Go through the data below and return each line where the string "Panel" appears.
---- DATA EXTRACT
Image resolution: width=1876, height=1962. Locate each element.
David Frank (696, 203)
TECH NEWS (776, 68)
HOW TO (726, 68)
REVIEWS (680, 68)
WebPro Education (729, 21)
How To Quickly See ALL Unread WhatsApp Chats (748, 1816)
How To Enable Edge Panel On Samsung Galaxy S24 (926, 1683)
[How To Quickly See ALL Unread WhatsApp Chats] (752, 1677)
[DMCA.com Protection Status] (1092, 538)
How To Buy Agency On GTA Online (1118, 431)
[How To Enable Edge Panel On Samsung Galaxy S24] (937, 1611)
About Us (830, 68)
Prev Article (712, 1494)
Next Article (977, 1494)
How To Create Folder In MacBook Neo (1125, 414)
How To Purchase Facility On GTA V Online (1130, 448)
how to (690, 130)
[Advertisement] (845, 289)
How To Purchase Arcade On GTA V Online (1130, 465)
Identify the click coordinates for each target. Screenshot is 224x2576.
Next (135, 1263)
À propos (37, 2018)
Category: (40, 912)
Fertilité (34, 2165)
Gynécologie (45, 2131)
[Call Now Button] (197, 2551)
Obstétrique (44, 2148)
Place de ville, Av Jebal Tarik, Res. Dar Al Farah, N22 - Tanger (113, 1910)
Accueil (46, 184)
--------
-- TASK RESULT --
How To Enable Edge Panel On Samsung Galaxy S24 (926, 1683)
[How To Enable Edge Panel On Samsung Galaxy S24] (937, 1611)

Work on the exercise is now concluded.